Will eBay consider make public how it calculates fraud? We would like to know the number of listings that are taken down because of hijackings/hackings and how many accounts are involved on a monthly basis. We would also like to know these numbers by listing category (note the numbers by category might not be accurate because thieves list items in the wrong categories). We know that listings from hijacks/hacked listings are not part of eBay's fraud calculation (and that you only base the numbers on claims) and therefore we would like to see fraud reported differently by eBay.

Approximately, what is the length of time it takes for eBay to secure an account from the first webform report it receives? A 2-hour window to me seems sufficient.

Mr. Cobb, will you, Meg Whitman and Rob Chesnut voluntarily agree to not accept your quarterly/annual bonuses if you cannot minimize the hijackings/hackings of accounts by at least 50% from the previous year? As a senior executive, we would like to see you be responsible and accountable instead of giving the community lip service.

What actions has eBay taken to protect users from the trojan.bayrob bug?

Will Mr. Cobb answer questions about scams, fraud and the general lack of security on eBay or does he just want soft questions to give the impression that all is well with eBay?

Why is Ebay not alerting users when their eBay accounts are compromised and their personal information is posted on the community boards?

The following question from the thread cited above was answered at the Town Hall Meeting, however, Bill Cobb, President of eBay North America had absolutely no idea that an announcement that he publicly made on January 17th, with an effective date of the same day has not been implemented. Currently, there is no proposed date for the policy to go into effect, and eBay doesn't even know if it is even possible to implement the policy. The second part of the question went unanswered.

I am finding newly registered members that are selling not accepting PayPal, however it was announced on January 17, 2007 that all newly registered members that are selling must accept PayPal effective January 17, 2007. The categories I found listings in were not exempt (Motor Vehicles and Mature Audience) from this policy.

Please advise why the policy below has not been implemented, and why there are no change notices on the site stating it has not been implemented?

Announced January 17th, 2007 by Bill Cobb

Safe Payment Requirement for New Sellers
- Today I announced that we'll be requiring all newly registered sellers to accept PayPal or a merchant credit card. We know that PayPal is the safest way to pay on eBay, and we want to make sure our buyers have this option with new sellers. (Existing sellers will not be affected by this requirement.). (Read our FAQs for more details.)

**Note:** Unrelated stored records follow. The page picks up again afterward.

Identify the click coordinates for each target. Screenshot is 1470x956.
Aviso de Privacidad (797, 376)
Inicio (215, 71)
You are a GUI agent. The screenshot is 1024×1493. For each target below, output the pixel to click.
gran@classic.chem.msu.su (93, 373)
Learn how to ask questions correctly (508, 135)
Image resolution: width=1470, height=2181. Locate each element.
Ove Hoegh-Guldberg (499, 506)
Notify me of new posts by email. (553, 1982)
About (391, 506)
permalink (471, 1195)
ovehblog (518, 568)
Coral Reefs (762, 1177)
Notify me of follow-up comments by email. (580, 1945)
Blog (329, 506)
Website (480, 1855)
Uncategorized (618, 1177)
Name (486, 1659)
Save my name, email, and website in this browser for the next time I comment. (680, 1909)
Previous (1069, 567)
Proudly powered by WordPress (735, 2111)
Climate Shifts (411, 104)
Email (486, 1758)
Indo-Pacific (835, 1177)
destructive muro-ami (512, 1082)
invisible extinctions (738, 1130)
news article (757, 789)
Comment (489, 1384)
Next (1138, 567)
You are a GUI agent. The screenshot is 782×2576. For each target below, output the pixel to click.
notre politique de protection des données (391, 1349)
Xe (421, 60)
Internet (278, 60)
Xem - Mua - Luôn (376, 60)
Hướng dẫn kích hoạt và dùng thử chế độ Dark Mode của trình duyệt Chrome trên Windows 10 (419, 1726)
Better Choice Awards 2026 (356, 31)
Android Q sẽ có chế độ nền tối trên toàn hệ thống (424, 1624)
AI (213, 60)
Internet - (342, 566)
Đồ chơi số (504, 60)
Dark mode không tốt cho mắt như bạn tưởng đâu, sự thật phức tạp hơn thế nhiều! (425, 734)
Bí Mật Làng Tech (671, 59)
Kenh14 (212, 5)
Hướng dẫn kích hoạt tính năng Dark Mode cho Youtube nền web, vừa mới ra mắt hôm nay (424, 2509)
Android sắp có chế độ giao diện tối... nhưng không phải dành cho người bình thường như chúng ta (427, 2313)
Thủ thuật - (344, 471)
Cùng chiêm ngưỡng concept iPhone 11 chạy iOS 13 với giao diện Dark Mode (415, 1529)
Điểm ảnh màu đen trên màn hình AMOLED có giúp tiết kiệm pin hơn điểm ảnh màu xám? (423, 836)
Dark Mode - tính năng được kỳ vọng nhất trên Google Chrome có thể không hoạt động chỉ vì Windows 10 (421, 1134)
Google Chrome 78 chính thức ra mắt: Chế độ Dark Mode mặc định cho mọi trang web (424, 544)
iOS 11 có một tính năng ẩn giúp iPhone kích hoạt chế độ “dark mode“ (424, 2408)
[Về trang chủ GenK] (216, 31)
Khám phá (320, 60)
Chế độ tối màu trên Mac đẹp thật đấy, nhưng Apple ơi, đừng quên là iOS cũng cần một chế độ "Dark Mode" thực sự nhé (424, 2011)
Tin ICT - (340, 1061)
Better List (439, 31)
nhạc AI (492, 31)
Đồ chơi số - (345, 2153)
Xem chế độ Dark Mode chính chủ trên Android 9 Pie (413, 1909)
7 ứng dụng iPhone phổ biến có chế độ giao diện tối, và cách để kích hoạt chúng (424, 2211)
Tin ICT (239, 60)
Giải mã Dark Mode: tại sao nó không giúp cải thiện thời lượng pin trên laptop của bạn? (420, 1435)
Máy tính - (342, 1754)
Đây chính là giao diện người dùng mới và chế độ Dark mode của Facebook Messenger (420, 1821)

Here is the link: http://www2.ebay.com/aw/core/200701.shtml


What is the Safe Payment Requirement for New Sellers and what does eBay consider to be a safe payment method?
eBay will require new sellers offering items in most categories to buyers in the U.S. and Canada to provide at least one safe payment method. Safe payment methods include PayPal or a Merchant Credit Card. These safe payment methods must be included as an available payment method on their listings. New sellers may also include any of the other accepted payment methods on their listings. (See the Accepted Payments Policy for more details on accepted payments.)

eBay strongly encourages sellers to offer payments through PayPal – PayPal is not only convenient to use, but it also offers buyers and sellers industry-leading protection against fraud, chargebacks, and theft of financial data. Merchants with their own Merchant Credit Card processing account, and those who use a third-party credit card processor, may offer their buyers the option of paying directly with a credit card online (including through third party checkout) or by phone in addition to or instead of PayPal.

Who is affected by the Safe Payment Requirement for New Sellers and when will this requirement go into effect?
All members registered on or after January 17, 2007 who wish to list items will be affected by this requirement. Certain categories where these payment methods often are not practical, such as Motor Vehicles and Mature Audiences, will be exempted.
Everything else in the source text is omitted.